Low volume-fraction microstructures in martensites and crystal plasticity

TL;DR

This paper analyzes microstructure formation in materials science, focusing on phase diagrams and the emergence of a new intermediate phase in martensites and crystal plasticity at low volume fractions.

Contribution

It introduces a novel phase characterized by partial branching, expanding understanding of microstructure patterns in shape-memory alloys and crystal deformation.

Findings

Determines energy scaling laws for microstructures.

Identifies a new intermediate phase with partial branching.

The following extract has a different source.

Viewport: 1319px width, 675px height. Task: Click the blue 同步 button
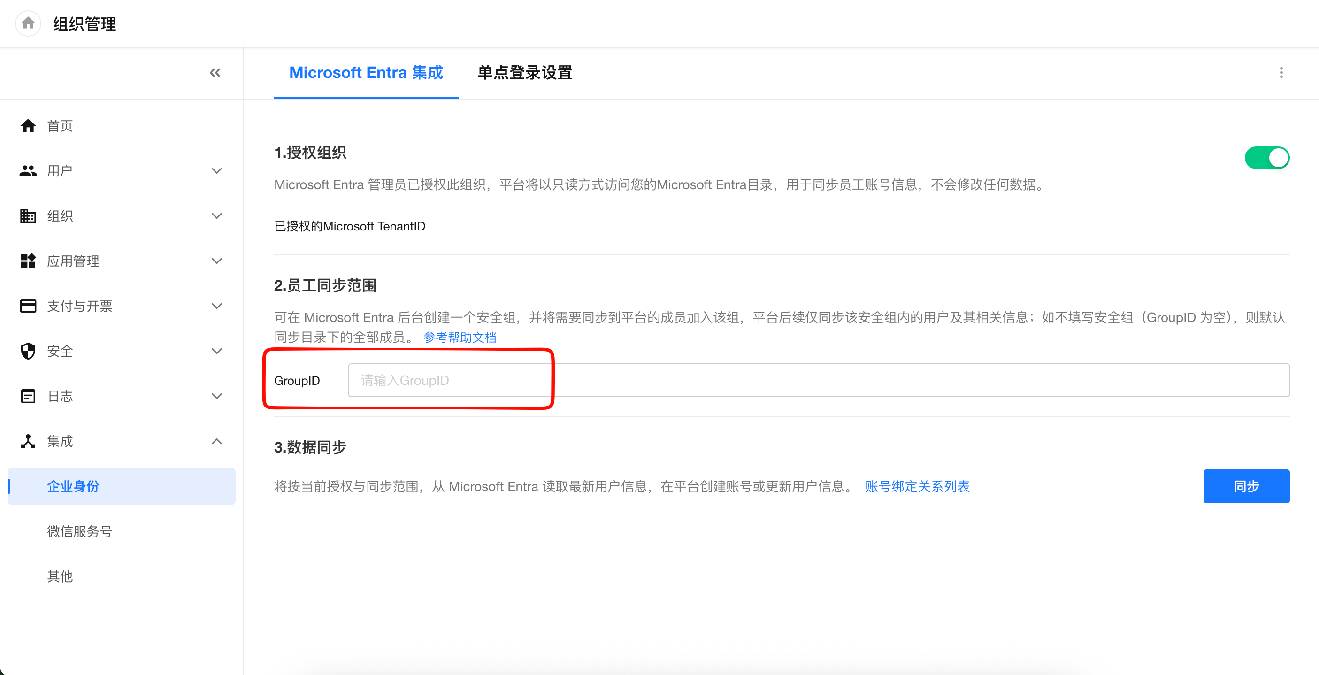point(1246,486)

Characterizes the phase diagram at small volume fractions.

Abstract

We study microstructure formation in two nonconvex singularly-perturbed variational problems from materials science, one modeling austenite-martensite interfaces in shape-memory alloys, the other one slip structures in the plastic deformation of crystals. For both functionals we determine the scaling of the optimal energy in terms of the parameters of the problem, leading to a characterization of the mesoscopic phase diagram. Our results identify the presence of a new phase, which is intermediate between the classical laminar microstructures and branching patterns. The new phase, characterized by partial branching, appears for both problems in the limit of small volume fraction, that is, if one of the variants (or of the slip systems) dominates the picture and the volume fraction of the other one is small.